His father’s words clearly haunted him. He must have been thinking, “These people could use my help; what can I do to lend a hand?” Over the course of the next number of years, he found little time for golf. Instead, he spent his time convincing doctors and others to volunteer their time to bring free medical care to those in need. 

Don’t you just love America? So many people followed his example that upon Jack’s death, there are now over 10,000 volunteers in 89 treatment centers in 28 states who are serving 95,000 people annually. Fourteen more centers are currently under development.

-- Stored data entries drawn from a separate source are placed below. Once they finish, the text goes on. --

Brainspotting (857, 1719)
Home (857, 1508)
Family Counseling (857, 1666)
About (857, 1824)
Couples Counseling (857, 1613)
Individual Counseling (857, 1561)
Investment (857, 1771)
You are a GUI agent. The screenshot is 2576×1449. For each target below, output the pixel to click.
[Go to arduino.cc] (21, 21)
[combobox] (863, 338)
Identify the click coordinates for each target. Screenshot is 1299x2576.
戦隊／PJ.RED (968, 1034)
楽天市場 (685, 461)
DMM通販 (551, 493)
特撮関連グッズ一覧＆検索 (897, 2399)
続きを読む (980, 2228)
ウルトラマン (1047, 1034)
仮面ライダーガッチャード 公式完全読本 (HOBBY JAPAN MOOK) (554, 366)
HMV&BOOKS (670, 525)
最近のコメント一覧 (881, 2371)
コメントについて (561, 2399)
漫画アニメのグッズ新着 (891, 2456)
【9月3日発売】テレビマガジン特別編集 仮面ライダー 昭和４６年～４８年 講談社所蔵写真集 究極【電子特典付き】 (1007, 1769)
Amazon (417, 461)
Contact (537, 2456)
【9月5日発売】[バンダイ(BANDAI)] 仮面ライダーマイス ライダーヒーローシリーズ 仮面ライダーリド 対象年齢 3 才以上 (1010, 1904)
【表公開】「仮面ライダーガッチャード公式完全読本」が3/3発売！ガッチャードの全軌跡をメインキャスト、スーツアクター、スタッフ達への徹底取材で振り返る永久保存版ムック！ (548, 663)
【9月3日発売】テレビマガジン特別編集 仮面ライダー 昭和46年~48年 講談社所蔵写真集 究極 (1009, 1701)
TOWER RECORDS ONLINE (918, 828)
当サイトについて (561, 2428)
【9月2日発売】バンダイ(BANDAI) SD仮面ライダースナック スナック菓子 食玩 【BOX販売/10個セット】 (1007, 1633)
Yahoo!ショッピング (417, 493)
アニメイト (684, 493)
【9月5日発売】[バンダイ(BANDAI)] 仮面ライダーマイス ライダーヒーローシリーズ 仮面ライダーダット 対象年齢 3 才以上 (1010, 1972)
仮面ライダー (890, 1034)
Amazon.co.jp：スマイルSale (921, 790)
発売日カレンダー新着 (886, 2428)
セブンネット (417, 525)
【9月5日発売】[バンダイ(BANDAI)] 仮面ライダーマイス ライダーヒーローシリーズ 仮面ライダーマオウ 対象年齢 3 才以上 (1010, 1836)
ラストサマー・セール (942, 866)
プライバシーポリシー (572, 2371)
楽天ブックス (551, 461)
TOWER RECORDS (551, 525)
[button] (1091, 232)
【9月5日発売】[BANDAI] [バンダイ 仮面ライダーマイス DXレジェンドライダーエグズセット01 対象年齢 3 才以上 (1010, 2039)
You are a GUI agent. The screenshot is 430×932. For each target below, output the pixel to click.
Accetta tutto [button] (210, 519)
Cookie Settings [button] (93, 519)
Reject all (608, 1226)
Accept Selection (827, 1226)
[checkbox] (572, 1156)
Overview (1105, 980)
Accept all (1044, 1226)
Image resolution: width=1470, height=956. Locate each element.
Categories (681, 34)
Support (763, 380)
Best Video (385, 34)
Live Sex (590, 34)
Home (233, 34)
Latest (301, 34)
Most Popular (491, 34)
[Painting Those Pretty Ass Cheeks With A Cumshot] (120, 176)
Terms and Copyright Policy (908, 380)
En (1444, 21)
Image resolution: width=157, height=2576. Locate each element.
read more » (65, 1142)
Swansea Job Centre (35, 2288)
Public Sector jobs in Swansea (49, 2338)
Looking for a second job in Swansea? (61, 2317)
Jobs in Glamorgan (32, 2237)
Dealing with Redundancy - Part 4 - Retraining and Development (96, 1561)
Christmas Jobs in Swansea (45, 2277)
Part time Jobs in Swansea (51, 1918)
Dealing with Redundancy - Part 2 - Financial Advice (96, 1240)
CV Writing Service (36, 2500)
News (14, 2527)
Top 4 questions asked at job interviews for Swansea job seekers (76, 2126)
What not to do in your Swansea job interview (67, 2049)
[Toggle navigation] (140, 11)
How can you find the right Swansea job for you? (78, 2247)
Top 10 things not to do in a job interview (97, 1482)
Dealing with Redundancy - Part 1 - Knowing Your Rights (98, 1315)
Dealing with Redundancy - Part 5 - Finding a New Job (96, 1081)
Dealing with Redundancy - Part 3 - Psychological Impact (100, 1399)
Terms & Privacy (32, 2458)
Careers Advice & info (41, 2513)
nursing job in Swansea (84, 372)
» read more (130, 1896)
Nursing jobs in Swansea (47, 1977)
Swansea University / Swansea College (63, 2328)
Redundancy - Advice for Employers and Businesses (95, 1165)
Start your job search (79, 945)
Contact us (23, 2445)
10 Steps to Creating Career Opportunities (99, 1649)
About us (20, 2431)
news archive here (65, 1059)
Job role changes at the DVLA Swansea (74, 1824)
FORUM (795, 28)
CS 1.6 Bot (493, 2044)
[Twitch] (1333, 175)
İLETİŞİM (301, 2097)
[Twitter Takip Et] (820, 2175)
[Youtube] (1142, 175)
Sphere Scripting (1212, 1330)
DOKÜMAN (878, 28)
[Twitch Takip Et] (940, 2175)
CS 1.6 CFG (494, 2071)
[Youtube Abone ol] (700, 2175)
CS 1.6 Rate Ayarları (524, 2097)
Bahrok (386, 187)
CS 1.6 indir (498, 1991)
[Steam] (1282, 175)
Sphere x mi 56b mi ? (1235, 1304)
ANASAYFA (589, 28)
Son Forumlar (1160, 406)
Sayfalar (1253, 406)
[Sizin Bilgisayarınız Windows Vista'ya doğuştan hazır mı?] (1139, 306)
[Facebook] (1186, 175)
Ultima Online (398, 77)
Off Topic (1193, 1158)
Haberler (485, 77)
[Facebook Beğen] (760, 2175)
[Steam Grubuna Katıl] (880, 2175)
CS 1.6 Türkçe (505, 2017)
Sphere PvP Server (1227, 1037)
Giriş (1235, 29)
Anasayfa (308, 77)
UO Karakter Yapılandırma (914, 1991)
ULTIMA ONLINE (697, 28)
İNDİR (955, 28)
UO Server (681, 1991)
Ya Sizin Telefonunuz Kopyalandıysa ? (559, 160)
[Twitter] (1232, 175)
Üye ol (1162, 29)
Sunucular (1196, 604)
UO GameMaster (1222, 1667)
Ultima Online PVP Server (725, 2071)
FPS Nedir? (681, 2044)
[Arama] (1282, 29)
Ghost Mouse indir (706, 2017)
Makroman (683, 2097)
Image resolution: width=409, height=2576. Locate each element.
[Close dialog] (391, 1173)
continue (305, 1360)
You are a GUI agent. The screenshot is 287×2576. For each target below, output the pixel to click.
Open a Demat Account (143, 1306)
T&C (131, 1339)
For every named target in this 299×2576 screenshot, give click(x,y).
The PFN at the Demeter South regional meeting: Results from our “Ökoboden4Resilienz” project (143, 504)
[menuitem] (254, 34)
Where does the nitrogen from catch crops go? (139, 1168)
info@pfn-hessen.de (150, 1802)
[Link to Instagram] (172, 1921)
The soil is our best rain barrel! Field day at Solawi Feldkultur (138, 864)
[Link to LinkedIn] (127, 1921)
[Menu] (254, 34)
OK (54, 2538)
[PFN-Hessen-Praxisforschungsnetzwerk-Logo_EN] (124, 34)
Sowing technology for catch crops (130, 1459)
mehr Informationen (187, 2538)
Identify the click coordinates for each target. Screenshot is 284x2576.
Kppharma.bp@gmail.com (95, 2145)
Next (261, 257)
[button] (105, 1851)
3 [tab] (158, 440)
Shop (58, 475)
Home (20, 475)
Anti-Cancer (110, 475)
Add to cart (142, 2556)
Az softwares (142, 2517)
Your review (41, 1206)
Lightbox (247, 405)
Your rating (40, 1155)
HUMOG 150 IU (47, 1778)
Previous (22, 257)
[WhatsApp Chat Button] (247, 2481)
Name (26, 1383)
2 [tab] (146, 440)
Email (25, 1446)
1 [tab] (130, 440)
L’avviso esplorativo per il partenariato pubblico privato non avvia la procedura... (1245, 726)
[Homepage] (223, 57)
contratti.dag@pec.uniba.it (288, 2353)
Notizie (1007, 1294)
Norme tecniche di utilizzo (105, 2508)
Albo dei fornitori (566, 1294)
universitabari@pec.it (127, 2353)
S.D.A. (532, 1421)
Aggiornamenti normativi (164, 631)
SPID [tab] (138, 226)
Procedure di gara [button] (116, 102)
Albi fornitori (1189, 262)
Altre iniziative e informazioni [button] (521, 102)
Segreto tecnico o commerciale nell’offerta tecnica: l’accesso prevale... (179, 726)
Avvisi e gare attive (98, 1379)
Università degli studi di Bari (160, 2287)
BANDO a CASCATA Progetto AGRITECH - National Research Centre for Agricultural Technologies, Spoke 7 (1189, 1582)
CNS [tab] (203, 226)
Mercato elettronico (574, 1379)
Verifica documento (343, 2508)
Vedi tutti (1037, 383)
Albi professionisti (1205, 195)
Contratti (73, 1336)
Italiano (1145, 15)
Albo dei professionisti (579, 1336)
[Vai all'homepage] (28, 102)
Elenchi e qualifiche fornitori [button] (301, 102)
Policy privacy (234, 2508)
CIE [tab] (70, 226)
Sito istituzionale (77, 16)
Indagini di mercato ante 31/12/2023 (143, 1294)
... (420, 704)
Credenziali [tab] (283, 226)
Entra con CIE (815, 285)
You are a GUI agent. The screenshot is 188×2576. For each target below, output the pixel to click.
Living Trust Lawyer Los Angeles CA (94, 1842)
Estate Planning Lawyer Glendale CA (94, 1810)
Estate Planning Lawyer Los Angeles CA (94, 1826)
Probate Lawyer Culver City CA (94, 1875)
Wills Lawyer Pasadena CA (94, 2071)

One of them is right here in Cape May County. In 1998, Dr. Joseph Salvatore and his wife, Anne, heard of Dr. McConnell, visited him in South Carolina, and invited him to come and assist in starting a Volunteers in Medicine facility here. Jack came, and he shared his passion with a number of us in the boardroom of Cape Regional Medical Center (formerly Burdette Tomlin Memorial Hospital).

I sat next to him while he explained his vision to all of us assembled in the room. He was filled with so much compassion for his fellow man. His words emotionally moved me. When he took his seat, I leaned over and expressed  to him, “As you stood there explaining your thoughts on how we all could give of ourselves to those who can give nothing in return, I was so impacted, feeling as though  Christ himself  was speaking.” Nobody before or since has had that impact on me. The Cape May County VIM opened its doors in March 2002 in a facility owned by Cape Regional at 423 Route 9 North, Cape May Court House, and rents it to VIM for $1 per year.

Unmistakably he influenced a lot of lives. After his death Feb. 6, 2018, the Wall Street Journal devoted a full third of a page in their Obituary section to tell the story of his life and his selfless contribution to humanity.